Tâches et exercices:
**A.** Pour chaque affirmation, dites si elle concorde avec le texte sur le libre-échange, par oui ou par non, et citez les mots du texte qui tranchent : (i) la rencontre de La Nouvelle-Orléans est la quatrième entre chefs d'État de l'Amérique du Nord ; (ii) en 1997, on évoquait une ZLEA des Amériques ; (iii) Hillary Clinton et Barack Obama sont des candidats républicains.
**B.** D'après le texte sur le libre-échange, à quel moment la nouvelle enquête a-t-elle été menée ?
**C.** Poursuivez le texte sur le libre-échange à partir de sa dernière phrase.

Texte cité:

┌────────

La quatrième rencontre entre des chefs d'État de l'Amérique du Nord, qui a lieu à La Nouvelle-Orléans, offre une occasion de réfléchir non seulement aux progrès accomplis depuis l'entrée en vigueur de l'ALE et subséquemment de l'ALENA, il y a une vingtaine d'années, mais aussi aux défis des prochaines années.
Pendant que les candidats démocrates Hillary Clinton et Barack Obama décrient sans relâche les affres du libre-échange dans un climat électoraliste, on peut s'interroger sur l'évolution de l'attitude des Québécois envers le libre-échange en l'espace d'une dizaine d'années.
De 1997 à 2007
Pour mesurer ce changement, nous avons décidé de mener une nouvelle enquête à la fin de 2007 et de comparer les résultats avec ceux de notre enquête de 1997 (Groupe de recherche sur l'américanité). L'opération devait permettre de répondre à la question suivante: dix ans plus tard, que pensent les Québécois de l'ALENA?
En 1997, l'euphorie entourant l'accord de libre-échange nord-américain battait son plein -- on parlait même d'une ZLEA des Amériques -- alors qu'en 2007, la poussière de Ground Zero continuait de peser lourdement sur notre environnement économique et politique immédiat.

└────────

Données enregistrées:
┌────────

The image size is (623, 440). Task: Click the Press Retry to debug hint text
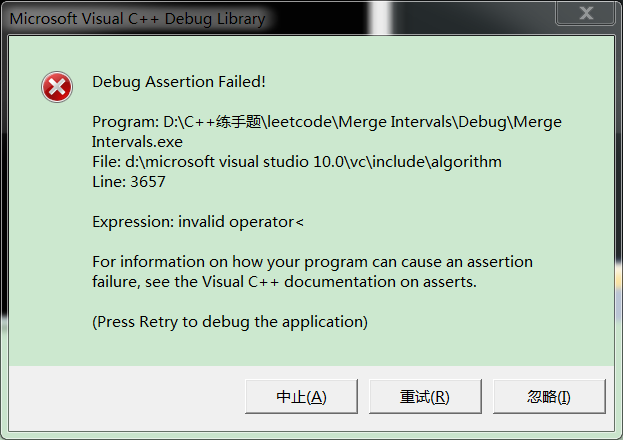tap(230, 322)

└────────

Liste des réponses:
**A.**
(i) Oui : « La quatrième rencontre entre des chefs d'État de l'Amérique du Nord, qui a lieu à La Nouvelle-Orléans ».
(ii) Oui : « on parlait même d'une ZLEA des Amériques ».
(iii) Non : « les candidats démocrates Hillary Clinton et Barack Obama ».

**B.** À la fin de 2007.

**C.**
Les attentats du 11-Septembre ont profondément redéfini l'appartenance des Québécois au continent nord-américain. Si, en 2001, «nous étions tous des Américains», la politique étrangère de l'administration américaine a profondément modifié les perceptions et opinions à l'endroit des États-Unis, non seulement au Québec mais partout dans le monde. Dans le contexte québécois, les décisions ou indécisions de l'administration Bush en ce qui concerne certaines politiques continentales (bois d'oeuvre, vache folle, commerce bilatéral, sécurité aux frontières, immigration) ont obligé les dirigeants politiques et les citoyens à réévaluer leurs attitudes envers les États-Unis.
Points de vue
L'évaluation de l'impact de l'ALENA, tout particulièrement sur les relations québéco-américaines, n'est pas toujours facile à faire selon qu'on se place d'un point de vue économique, culturel ou idéologique. Sur le plan économique, il ne fait aucun doute qu'il y a plusieurs points positifs. Comme l'écrivait le journaliste Éric Desrosiers dans Le Devoir en juin 2007: «Le traité a pourtant été, de manière générale, un succès. Le volume de commerce et les investissements entre les trois pays ont augmenté. La production de plusieurs grandes entreprises et de secteurs de l'économie a été intégrée sur une base continentale. Une transition démocratique a été favorisée au Mexique. Les relations commerciales entre les trois pays ont été harmonisées.»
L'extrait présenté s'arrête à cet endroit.